━━━ Records for processing
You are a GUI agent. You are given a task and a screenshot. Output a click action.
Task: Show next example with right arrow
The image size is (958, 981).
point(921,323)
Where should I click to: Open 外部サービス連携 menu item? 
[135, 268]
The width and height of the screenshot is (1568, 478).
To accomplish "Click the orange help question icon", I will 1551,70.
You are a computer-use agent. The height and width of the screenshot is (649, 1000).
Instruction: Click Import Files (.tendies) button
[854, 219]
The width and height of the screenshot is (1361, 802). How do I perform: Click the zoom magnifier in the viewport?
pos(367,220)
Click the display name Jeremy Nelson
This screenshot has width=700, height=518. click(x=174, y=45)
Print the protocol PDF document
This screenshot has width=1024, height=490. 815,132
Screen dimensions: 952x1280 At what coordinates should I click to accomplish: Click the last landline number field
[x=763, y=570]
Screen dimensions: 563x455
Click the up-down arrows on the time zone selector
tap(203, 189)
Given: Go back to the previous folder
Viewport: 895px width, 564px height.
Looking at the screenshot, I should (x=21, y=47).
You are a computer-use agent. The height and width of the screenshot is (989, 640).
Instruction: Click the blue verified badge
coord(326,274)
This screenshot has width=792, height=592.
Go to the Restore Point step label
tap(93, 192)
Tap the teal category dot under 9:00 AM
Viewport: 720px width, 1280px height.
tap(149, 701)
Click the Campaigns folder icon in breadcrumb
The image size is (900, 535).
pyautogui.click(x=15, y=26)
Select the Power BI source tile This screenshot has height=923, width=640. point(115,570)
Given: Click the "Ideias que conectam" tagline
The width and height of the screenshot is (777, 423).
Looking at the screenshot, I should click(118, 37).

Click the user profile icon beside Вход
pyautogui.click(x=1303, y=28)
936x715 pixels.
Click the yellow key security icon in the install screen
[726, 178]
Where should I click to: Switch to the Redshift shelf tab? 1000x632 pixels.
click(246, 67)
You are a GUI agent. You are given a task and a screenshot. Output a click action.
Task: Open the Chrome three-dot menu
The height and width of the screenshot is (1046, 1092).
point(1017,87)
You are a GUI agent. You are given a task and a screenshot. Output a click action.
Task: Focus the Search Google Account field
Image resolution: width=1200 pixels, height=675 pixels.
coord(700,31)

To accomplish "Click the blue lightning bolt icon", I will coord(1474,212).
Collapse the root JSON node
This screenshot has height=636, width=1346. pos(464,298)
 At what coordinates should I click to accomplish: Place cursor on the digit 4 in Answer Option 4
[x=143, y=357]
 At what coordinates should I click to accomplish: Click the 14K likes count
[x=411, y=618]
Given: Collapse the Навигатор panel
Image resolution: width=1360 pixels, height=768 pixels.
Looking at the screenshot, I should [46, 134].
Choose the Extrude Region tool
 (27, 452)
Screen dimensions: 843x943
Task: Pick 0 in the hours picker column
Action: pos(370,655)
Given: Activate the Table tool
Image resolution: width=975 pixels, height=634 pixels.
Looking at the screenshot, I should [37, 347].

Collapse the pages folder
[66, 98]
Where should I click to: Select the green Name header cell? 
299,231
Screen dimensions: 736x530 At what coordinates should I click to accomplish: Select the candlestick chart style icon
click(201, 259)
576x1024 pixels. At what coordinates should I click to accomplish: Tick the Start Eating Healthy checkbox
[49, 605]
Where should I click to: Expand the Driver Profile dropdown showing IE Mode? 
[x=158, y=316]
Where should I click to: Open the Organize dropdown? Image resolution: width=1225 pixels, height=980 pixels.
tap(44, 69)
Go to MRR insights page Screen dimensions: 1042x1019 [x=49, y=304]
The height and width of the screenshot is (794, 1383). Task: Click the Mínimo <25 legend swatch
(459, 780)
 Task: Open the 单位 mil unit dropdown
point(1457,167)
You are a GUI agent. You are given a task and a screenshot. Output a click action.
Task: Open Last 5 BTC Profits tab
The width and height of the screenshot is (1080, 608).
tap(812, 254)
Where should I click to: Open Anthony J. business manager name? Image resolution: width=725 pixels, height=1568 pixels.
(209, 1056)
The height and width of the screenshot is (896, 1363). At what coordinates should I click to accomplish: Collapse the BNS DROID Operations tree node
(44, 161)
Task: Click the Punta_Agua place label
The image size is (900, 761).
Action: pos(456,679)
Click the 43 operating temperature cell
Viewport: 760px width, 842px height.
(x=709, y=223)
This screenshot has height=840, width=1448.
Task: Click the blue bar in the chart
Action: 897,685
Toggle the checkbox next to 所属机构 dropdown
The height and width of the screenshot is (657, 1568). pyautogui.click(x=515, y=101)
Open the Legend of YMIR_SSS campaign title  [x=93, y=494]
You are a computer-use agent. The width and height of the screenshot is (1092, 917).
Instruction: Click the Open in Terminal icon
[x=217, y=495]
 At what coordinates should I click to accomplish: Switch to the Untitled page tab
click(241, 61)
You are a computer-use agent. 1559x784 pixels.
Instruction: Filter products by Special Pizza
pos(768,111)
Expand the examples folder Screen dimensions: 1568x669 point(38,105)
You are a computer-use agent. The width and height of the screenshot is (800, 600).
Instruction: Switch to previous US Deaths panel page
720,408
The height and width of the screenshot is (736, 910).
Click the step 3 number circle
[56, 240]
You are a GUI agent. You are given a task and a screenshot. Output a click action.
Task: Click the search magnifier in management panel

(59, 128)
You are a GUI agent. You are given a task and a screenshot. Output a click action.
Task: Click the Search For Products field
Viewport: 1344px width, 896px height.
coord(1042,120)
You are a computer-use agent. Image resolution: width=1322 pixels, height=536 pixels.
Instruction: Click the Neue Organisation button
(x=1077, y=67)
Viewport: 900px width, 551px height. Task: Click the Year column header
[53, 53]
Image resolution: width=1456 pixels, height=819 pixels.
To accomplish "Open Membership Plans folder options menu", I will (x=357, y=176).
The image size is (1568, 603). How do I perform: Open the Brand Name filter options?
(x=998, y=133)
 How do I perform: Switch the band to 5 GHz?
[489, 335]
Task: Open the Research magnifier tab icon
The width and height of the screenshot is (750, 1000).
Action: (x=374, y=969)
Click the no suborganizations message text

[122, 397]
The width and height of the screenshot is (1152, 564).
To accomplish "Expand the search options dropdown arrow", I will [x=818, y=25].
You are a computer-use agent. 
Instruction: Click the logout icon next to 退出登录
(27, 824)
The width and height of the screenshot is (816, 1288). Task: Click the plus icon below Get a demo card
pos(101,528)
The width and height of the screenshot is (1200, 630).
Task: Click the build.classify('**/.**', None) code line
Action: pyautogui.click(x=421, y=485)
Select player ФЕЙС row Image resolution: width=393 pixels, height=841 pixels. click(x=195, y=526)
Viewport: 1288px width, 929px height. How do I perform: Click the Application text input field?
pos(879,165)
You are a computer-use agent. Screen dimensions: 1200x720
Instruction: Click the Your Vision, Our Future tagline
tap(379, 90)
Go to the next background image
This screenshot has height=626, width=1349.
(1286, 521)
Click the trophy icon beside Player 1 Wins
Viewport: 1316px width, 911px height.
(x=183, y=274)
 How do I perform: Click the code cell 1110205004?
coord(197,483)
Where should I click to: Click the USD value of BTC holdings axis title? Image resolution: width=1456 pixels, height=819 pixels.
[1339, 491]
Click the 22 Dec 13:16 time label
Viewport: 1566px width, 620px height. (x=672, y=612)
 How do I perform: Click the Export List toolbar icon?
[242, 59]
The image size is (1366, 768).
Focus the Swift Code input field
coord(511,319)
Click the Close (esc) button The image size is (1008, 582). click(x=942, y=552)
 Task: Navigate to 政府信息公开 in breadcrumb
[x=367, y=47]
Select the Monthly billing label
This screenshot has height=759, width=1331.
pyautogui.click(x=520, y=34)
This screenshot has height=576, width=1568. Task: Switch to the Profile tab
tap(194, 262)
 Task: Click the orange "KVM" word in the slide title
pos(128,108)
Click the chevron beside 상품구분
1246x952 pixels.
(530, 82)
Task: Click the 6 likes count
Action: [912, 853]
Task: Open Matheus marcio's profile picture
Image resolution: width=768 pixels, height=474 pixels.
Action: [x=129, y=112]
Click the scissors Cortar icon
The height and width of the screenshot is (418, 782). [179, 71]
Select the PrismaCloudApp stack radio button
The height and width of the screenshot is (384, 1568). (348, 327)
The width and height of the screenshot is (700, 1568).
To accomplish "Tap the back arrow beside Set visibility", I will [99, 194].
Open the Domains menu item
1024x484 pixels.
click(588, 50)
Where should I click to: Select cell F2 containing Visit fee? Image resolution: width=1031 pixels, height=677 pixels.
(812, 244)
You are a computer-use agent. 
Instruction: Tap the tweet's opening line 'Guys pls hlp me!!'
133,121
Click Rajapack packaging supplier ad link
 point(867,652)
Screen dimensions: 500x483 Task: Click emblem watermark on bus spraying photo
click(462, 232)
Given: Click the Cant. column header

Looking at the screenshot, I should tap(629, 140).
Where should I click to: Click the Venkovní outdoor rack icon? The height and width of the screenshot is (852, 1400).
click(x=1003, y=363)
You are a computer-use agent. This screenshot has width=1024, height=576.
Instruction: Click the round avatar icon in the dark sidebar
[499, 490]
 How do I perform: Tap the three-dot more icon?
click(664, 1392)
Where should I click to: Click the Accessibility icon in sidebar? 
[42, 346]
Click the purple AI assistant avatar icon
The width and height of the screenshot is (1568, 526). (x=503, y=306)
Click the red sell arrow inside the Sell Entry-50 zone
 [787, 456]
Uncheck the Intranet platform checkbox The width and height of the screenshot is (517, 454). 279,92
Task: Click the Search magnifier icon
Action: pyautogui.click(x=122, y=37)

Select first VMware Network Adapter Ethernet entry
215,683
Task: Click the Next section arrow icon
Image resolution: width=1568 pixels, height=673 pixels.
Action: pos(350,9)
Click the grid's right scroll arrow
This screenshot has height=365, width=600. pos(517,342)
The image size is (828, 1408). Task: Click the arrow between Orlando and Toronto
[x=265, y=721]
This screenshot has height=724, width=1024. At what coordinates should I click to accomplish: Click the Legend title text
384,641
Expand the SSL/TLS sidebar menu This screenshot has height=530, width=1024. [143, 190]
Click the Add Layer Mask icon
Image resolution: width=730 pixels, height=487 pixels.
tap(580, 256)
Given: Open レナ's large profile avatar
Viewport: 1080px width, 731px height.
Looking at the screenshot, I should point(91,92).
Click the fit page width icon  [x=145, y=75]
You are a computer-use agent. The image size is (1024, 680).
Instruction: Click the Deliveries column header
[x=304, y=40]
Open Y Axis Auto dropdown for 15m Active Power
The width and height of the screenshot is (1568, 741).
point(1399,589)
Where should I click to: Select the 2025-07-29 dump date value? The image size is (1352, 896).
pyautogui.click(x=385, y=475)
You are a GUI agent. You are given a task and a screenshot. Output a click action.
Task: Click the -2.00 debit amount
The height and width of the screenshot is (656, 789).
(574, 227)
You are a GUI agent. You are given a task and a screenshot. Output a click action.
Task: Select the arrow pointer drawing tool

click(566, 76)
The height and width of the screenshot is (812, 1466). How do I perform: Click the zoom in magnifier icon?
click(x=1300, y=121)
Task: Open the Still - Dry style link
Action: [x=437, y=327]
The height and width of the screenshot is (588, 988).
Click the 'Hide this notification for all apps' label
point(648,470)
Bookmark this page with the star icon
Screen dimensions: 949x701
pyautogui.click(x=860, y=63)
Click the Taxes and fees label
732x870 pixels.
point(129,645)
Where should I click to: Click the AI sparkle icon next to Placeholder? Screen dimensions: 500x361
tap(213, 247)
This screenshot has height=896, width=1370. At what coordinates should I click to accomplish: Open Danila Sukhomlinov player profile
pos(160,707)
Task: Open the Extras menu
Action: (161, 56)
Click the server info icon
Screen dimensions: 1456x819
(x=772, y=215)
━━━━━━
Count how many lines in the data contain the word "computer". Reply with that number only.

▸ Solution to the exercise
11